Records to process

>>

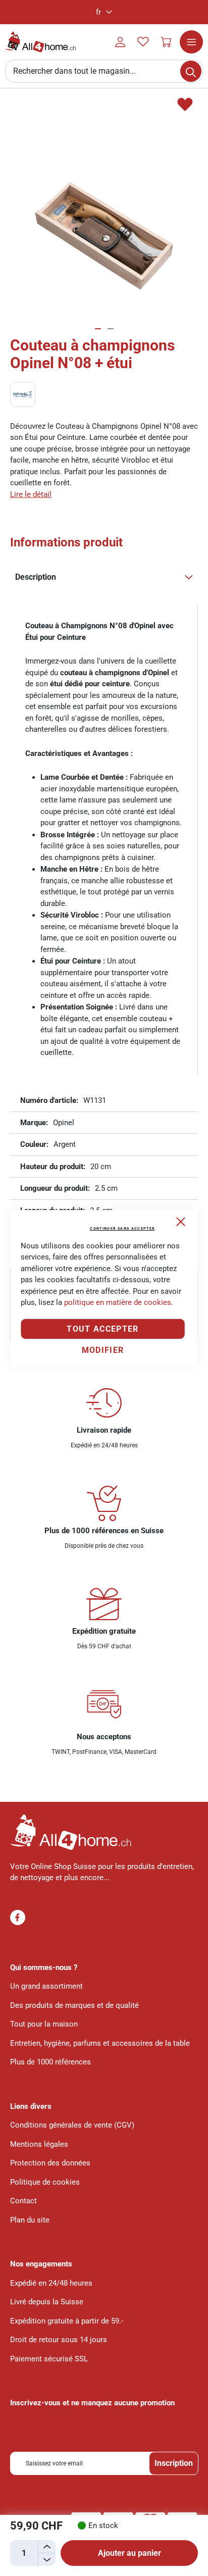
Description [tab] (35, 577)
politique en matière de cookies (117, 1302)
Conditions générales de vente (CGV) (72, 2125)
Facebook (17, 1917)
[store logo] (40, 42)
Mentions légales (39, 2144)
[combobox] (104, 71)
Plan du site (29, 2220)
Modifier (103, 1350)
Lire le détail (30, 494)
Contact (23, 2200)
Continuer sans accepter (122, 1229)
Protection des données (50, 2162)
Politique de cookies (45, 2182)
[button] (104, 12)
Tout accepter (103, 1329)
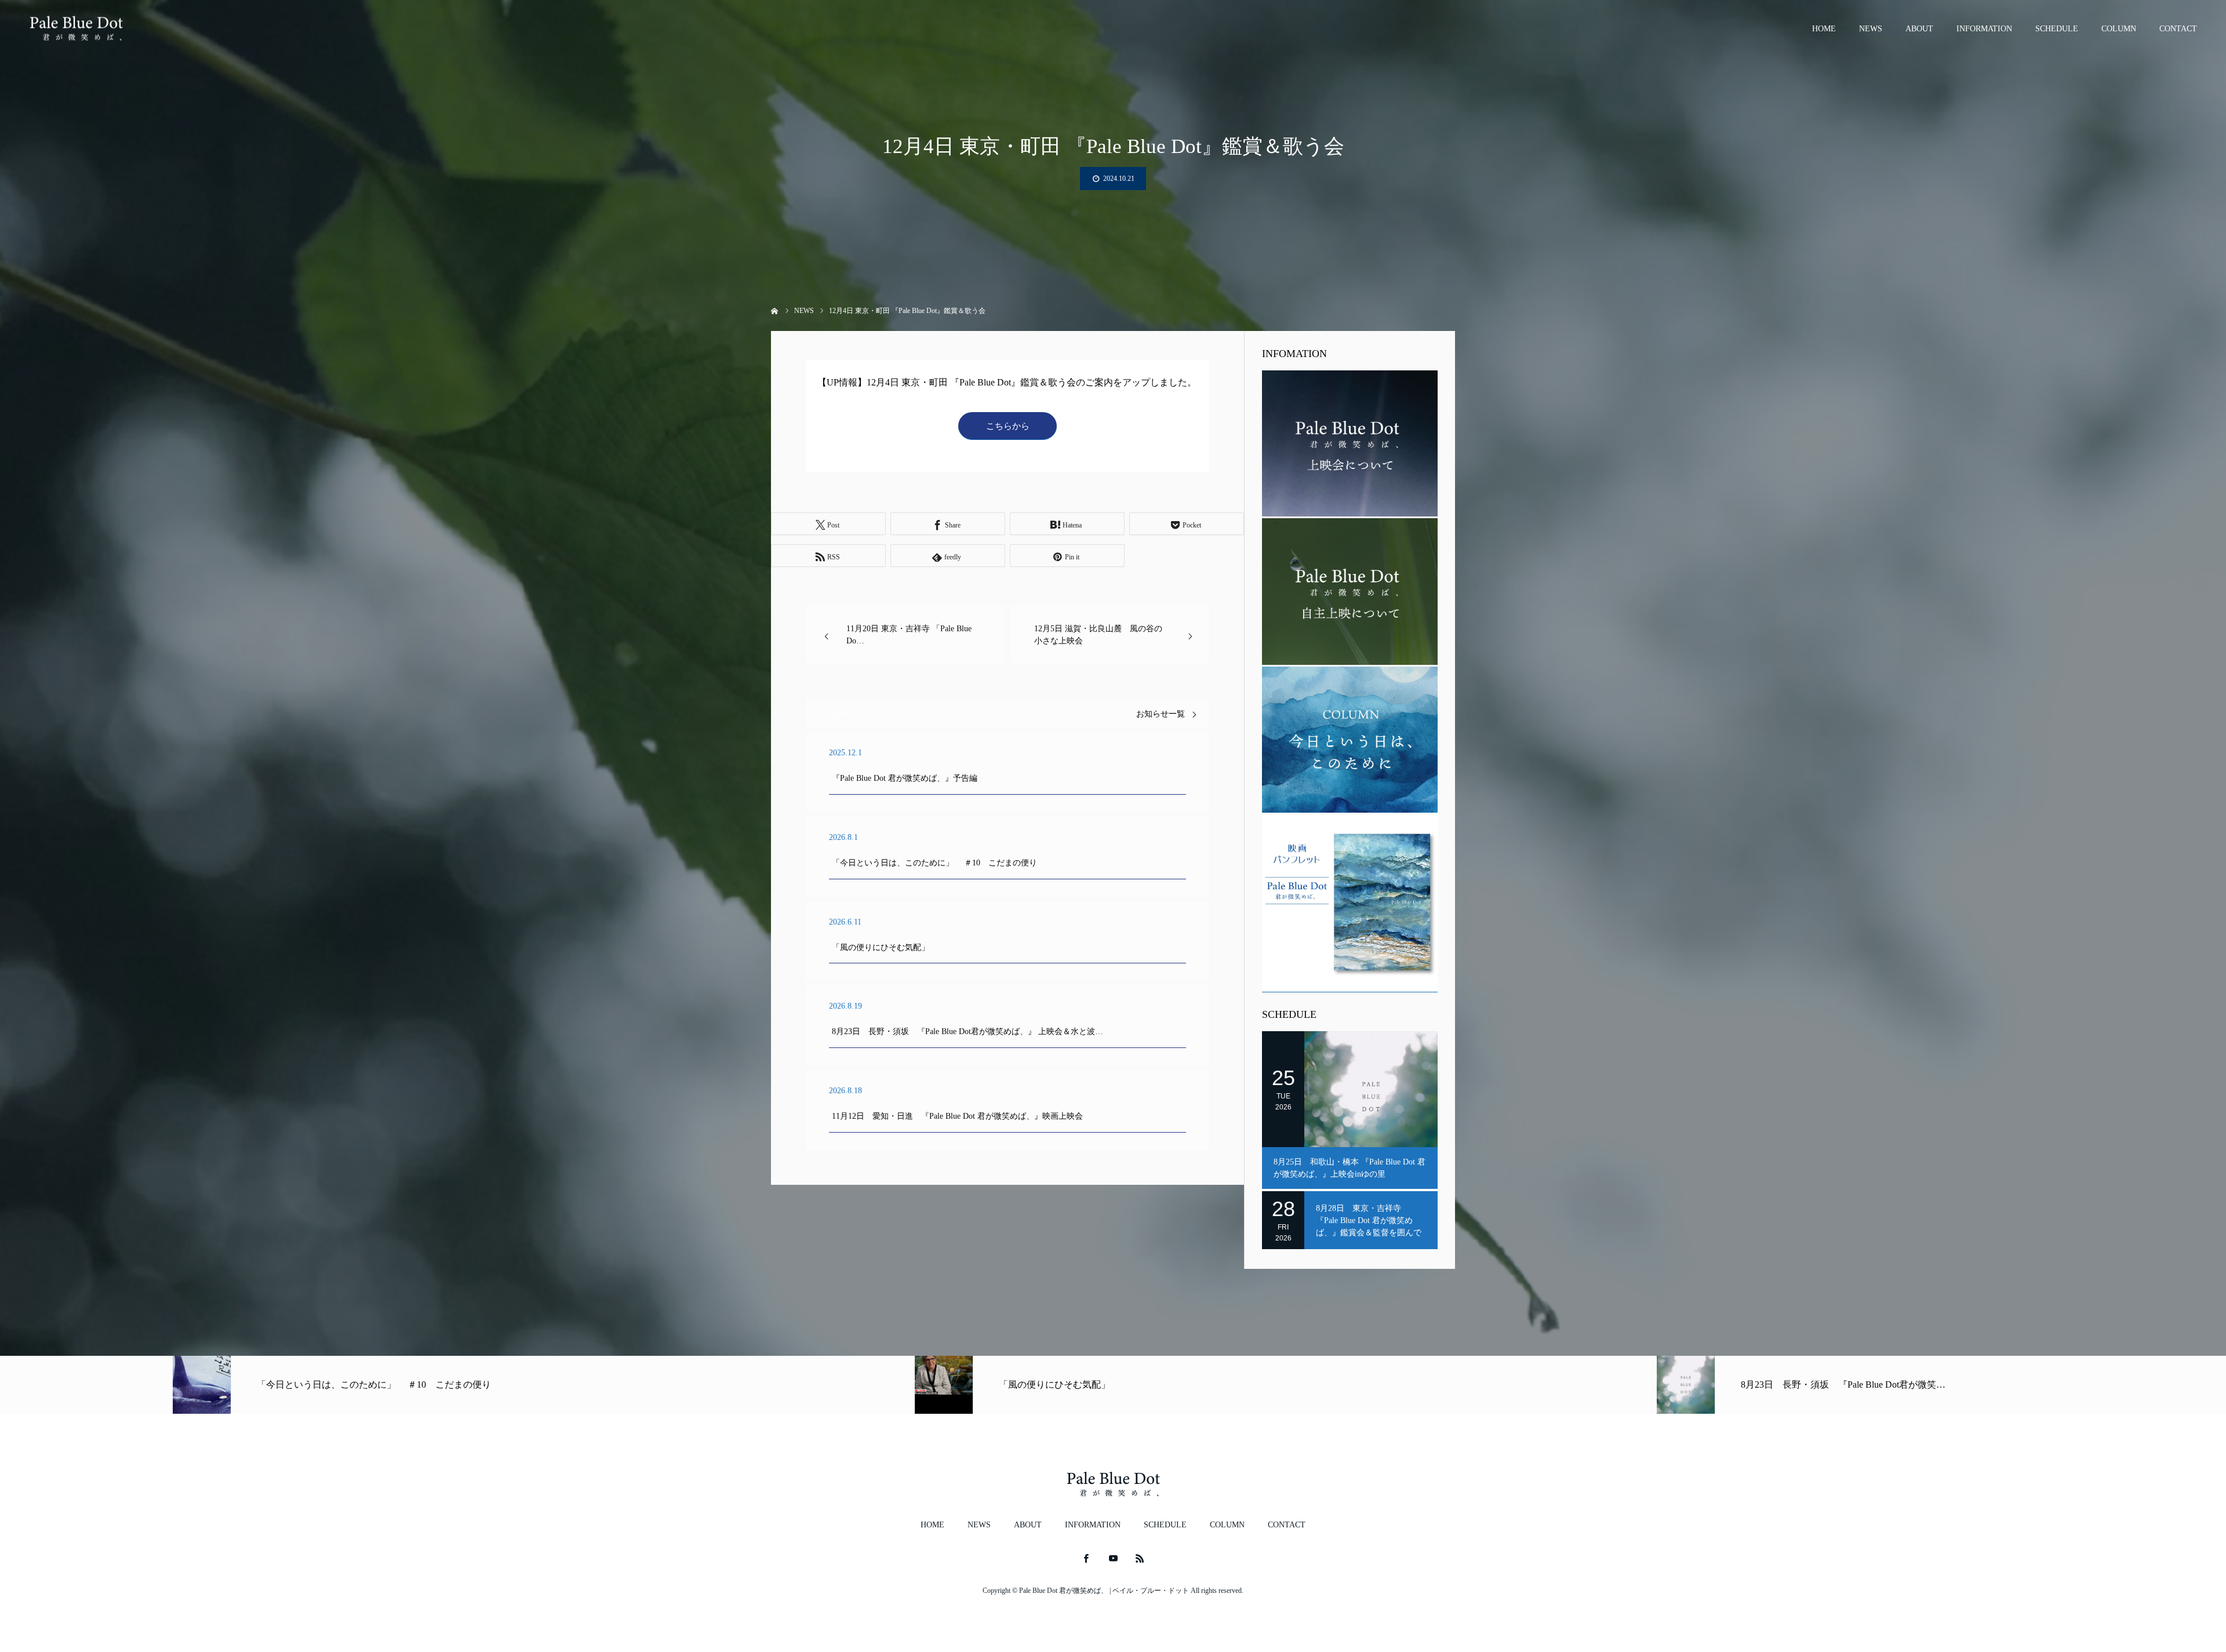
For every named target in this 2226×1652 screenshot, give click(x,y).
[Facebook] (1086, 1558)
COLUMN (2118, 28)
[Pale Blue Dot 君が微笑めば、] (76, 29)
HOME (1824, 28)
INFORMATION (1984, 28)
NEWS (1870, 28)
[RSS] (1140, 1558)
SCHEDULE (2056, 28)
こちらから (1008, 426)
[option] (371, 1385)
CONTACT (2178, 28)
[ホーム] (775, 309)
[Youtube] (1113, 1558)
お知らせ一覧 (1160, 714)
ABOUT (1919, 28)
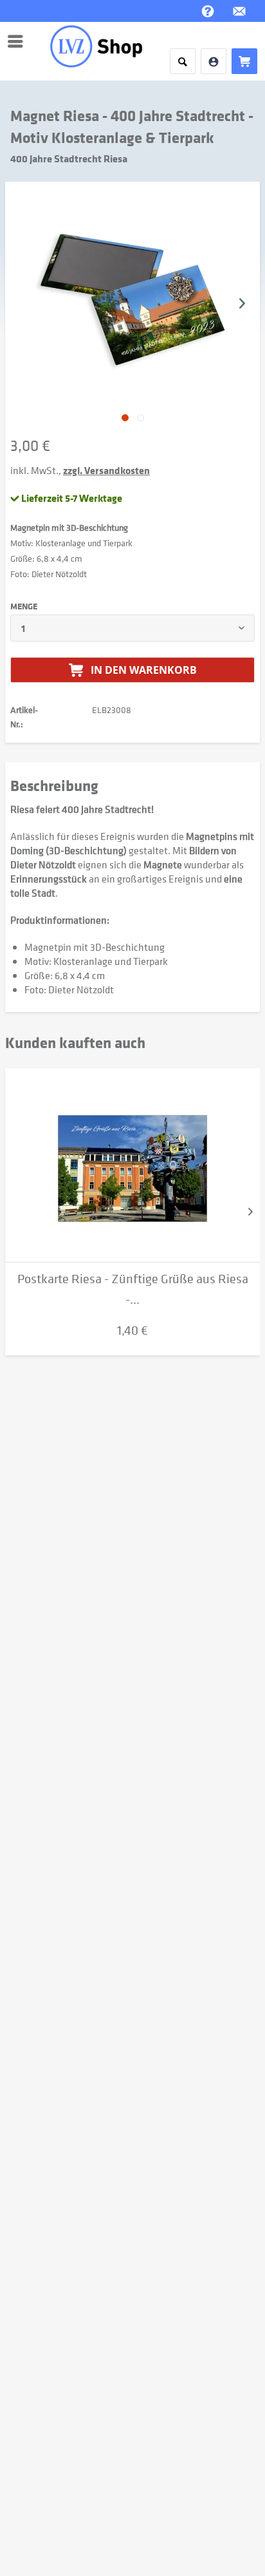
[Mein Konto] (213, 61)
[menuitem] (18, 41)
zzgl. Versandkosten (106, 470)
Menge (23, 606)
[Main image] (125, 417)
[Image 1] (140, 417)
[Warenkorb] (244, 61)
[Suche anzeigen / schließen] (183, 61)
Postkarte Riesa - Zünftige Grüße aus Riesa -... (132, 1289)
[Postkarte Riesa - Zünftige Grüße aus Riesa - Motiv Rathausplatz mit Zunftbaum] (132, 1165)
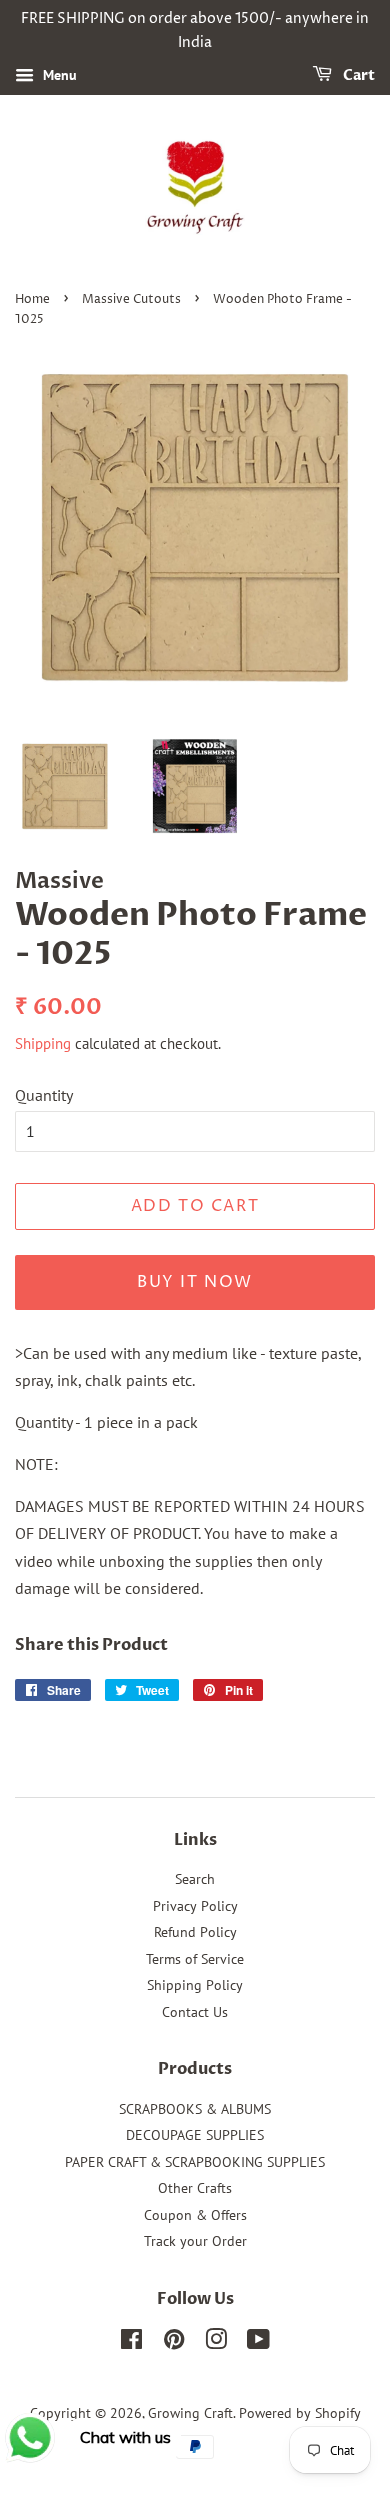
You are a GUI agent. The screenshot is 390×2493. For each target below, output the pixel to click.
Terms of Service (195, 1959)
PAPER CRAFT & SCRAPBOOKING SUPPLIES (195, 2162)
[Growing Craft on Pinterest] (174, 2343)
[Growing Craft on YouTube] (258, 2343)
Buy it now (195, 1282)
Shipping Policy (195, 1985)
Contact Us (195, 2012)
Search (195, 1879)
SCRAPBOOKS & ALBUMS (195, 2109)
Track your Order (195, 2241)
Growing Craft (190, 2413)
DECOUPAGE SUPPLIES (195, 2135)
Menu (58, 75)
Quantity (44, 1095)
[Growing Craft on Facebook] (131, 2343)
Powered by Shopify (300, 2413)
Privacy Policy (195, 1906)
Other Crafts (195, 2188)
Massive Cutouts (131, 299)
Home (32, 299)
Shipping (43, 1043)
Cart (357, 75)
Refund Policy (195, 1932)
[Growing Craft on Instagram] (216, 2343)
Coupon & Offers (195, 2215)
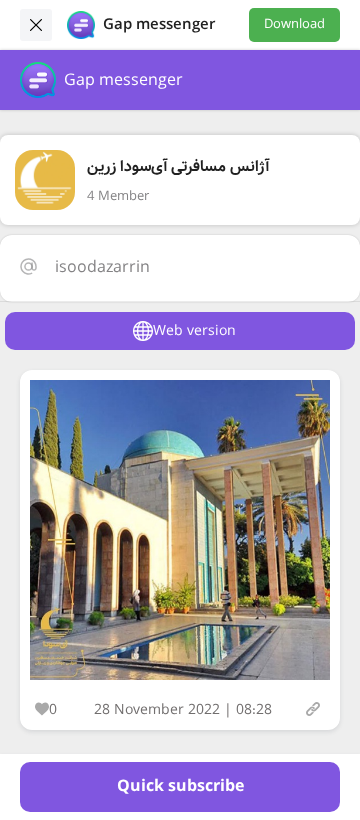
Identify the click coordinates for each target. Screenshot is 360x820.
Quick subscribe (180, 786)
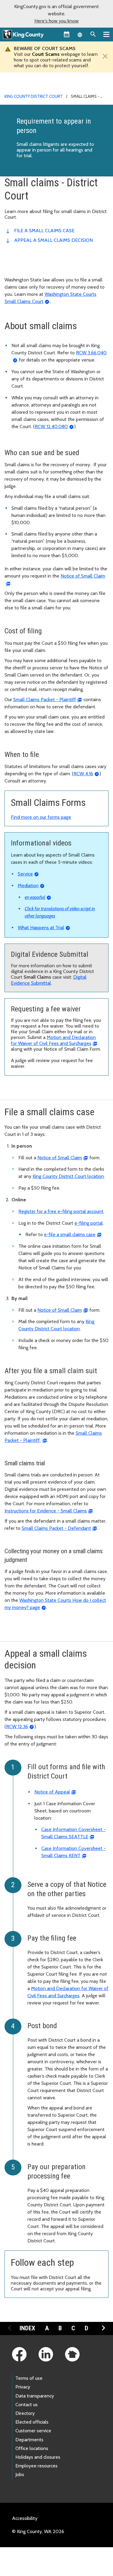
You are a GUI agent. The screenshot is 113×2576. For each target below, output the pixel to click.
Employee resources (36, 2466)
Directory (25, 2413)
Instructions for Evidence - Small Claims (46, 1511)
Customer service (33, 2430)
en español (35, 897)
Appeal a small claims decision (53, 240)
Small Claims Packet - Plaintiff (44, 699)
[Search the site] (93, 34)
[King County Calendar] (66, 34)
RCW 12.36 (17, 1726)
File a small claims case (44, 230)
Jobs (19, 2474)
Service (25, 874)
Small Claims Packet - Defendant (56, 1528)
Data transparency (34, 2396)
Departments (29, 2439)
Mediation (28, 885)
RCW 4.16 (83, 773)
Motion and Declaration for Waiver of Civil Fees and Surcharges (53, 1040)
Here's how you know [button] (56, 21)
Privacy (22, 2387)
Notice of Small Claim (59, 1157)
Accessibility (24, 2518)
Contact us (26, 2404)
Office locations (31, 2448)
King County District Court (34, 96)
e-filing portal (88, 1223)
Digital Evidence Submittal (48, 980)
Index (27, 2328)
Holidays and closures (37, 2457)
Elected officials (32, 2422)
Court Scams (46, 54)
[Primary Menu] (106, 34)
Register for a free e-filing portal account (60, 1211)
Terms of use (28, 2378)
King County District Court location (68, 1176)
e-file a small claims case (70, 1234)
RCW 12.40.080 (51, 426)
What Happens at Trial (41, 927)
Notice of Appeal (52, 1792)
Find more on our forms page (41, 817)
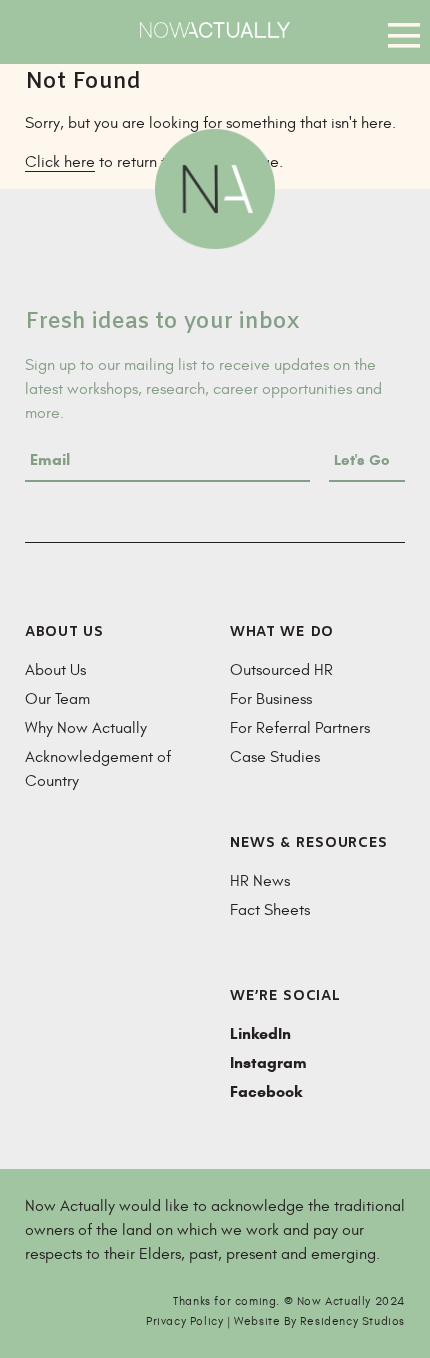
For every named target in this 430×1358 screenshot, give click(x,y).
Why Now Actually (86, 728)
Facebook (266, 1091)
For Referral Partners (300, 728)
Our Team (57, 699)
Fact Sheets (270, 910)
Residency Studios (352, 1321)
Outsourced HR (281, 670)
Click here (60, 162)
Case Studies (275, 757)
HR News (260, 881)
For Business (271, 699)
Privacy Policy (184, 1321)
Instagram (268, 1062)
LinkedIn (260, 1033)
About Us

<<

What this task involves
From the data above, copy each line with the string "Instagram" in it.

Exercise output
[Growing Craft on Instagram] (216, 2343)
Instagram (268, 1062)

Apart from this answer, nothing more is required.